Retail Price Index (RPI) inflation, which includes mortgage interest payments, rose to 4.1 per cent last month, from 4 per cent in December.
However even the capitalist press yesterday was treating the official 4.1 per cent figure with scorn, estimating that the average family was facing a rise in the cost of living over the past 12 months of between £1,300 and £1,700.
Family budgets are being wrecked, with petrol shooting upwards by 20 per cent, food prices by ten per cent and mortgage costs up by eight per cent.
Petrol prices rose by 1.3p in January, to 103.9p per litre, but speculation that Chancellor Darling may hold off a planned 2p per litre increase in fuel duty in April were squashed by a government spokesman, who said the hike was already accounted for.
In response, a UNISON spokesman told News Line: ‘How the government can expect public sector workers to swallow a two per cent pay limit when inflation is running at double that, is beyond us. It should be in no doubt that we will continue our campaign for fair pay for public sector workers.’
Asked if UNISON would strike against a staged, below-inflation pay deal such as was imposed on health and council workers last year, the spokesman replied: ‘I can’t answer that question at the moment.
‘I’m not going to answer the strike question. It’s not in my power to say whether there will be strike action. We are a democratic union and it will be up to our members if there is strike action.’
Brian Strutton, National Secretary for the GMB public services section said: ‘The government should forget artificial pay limits and enter into proper negotiations on the basis of these inflation figures.’
A TUC spokesman told News Line: ‘We’re waiting to see what will happen in the next round of pay negotiations. Clearly below inflation pay deals are in fact pay cuts and will not be acceptable.’
A PCS spokesman said: ‘The millions of public sector workers across the UK aren’t stupid. They know it’s not their pay fuelling inflation and the government need to stop hiding behind discredited arguments that they are the cause of inflation.’
Dave Wiltshire, National Secretary of the All Trades Unions Alliance (ATUA) said ‘The figures blow a hole in any argument that inflation is caused by excessive pay demands.
‘The drive by the Brown government to hold wages to two per cent and implement three-year pay deals is designed to drive down the standard of living of workers and their families to the extent that it will be impossible for people to live.

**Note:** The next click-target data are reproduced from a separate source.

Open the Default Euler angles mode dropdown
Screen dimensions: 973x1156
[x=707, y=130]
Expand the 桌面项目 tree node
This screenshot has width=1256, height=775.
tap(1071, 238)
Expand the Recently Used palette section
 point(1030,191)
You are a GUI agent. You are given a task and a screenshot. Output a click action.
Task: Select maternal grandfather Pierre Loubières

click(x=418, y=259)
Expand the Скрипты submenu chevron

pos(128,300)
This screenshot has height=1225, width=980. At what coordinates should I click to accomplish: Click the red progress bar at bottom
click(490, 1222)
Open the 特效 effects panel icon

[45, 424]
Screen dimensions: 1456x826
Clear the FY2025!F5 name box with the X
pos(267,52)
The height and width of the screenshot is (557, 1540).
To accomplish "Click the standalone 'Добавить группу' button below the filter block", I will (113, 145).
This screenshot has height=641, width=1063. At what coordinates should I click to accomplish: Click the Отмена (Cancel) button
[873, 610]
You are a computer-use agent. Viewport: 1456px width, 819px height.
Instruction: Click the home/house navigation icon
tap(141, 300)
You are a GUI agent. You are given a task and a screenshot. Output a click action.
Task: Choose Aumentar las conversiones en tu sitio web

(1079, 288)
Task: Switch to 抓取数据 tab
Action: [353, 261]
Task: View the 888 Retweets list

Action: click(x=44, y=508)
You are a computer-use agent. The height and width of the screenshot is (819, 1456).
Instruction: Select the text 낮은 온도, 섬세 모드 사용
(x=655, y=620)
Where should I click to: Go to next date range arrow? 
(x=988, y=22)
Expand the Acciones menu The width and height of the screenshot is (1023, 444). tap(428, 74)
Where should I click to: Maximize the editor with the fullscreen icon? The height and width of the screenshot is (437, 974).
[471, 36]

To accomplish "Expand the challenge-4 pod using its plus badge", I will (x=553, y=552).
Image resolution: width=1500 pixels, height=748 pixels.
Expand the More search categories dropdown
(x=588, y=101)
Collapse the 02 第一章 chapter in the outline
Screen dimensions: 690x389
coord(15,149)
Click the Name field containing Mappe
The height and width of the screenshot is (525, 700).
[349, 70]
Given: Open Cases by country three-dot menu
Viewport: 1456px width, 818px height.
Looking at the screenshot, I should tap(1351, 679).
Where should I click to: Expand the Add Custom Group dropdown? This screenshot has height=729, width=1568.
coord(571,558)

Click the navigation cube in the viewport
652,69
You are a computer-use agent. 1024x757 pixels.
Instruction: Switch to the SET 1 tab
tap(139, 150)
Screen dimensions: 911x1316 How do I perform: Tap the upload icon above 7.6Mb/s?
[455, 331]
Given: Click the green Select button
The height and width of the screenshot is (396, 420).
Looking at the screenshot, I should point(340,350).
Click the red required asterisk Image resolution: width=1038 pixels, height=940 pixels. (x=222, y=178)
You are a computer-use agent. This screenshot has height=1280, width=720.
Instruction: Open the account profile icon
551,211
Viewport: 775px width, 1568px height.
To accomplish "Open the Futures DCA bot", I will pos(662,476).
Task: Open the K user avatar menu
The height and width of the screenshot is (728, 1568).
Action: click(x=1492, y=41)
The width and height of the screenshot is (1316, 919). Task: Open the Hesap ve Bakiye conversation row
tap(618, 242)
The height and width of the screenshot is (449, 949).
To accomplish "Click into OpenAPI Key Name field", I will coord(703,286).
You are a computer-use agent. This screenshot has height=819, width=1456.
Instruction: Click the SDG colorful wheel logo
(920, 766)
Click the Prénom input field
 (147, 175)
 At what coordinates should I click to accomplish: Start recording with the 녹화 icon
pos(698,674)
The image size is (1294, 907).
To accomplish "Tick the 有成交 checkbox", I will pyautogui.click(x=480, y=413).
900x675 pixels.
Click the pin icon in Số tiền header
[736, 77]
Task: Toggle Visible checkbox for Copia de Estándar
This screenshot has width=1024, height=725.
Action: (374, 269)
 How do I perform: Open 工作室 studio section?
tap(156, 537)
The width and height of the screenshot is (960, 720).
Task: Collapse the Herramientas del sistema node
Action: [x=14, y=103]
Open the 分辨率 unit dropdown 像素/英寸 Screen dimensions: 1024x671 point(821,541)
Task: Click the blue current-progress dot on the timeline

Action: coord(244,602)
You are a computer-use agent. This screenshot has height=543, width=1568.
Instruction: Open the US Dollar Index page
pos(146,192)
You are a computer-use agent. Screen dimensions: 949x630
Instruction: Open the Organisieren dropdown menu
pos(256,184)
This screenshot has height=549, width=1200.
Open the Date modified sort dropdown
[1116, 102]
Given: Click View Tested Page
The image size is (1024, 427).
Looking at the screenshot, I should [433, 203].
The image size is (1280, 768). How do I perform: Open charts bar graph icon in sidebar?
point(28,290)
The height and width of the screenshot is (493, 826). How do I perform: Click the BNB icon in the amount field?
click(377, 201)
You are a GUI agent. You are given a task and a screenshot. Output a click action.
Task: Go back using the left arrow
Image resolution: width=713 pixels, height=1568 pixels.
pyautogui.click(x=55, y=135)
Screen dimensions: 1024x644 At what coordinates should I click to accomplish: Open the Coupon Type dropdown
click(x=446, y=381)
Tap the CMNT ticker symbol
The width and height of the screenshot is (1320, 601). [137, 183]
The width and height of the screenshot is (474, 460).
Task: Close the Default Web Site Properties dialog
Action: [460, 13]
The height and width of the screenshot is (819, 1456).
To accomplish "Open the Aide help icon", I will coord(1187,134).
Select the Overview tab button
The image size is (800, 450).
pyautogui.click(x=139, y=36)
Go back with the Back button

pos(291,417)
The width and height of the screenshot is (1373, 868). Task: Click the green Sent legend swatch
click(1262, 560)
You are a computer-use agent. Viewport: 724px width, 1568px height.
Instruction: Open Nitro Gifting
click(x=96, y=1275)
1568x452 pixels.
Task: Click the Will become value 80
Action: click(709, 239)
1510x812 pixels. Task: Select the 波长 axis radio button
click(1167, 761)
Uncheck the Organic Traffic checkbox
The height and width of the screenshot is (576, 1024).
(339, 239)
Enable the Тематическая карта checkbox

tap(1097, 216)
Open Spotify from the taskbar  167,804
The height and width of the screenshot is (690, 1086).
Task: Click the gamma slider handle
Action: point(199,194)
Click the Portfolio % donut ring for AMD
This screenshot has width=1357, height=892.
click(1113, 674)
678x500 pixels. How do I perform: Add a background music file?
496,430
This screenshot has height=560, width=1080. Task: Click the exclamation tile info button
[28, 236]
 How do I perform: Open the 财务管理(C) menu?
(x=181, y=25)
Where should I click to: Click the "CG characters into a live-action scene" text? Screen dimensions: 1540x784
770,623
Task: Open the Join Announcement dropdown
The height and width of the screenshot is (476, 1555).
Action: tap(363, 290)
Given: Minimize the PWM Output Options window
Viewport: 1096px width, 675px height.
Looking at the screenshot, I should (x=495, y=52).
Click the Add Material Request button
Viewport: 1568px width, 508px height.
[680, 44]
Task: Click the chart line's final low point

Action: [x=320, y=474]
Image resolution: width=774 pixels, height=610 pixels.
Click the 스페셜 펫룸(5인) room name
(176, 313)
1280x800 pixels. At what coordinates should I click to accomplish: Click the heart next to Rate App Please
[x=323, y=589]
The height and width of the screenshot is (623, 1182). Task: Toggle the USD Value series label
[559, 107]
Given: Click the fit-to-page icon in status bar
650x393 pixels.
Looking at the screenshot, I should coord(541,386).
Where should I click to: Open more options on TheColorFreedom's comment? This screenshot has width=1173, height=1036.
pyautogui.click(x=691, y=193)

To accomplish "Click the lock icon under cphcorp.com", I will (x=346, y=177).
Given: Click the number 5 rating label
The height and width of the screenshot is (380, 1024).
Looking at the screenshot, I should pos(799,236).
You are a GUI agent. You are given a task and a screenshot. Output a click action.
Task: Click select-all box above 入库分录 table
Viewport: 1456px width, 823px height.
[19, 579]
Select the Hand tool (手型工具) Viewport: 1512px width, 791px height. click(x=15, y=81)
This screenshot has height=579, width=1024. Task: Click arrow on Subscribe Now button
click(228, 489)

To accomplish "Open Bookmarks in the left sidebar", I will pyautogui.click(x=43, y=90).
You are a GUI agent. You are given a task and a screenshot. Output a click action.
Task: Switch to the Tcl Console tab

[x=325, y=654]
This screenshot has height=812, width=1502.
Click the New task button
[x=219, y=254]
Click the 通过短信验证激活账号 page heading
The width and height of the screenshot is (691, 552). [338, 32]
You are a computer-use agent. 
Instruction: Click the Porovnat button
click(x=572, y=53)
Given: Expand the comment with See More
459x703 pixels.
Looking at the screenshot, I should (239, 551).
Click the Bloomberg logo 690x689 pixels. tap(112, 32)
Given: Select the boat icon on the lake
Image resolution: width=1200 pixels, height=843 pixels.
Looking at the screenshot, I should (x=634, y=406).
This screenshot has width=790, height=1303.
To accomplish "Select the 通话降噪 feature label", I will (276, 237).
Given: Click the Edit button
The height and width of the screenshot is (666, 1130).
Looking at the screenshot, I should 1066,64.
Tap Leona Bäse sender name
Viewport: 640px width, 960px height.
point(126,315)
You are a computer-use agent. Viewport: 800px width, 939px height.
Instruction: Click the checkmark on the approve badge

‘With the cost of living increased in the past 12 months by approximately £1,300 and inflation running at 4.1 per cent on the government’s own dubious figures, workers are facing losing their houses through repossession and being unable to pay the massive fuel bills now being imposed.
‘For the TUC leaders to say that this is “not acceptable” is grotesque. Not only is it not acceptable, it has to be fought.
‘Every union leadership that condemns wage restraint in the face of raging inflation must come out and say openly how they intend to fight.
‘This attack can only be fought through strike action to bust this government’s plans to pauperise the working class.
‘Only a political strike across the whole union movement, aimed at bringing down the government and replacing it with a workers government, can answer the seriousness of this attack.
‘Union leaders who deliberately avoid this struggle and bleat that we must “wait and see what happens” or that nothing can be done except protest are begging Brown to change his mind, and must be thrown out of the labour movement.’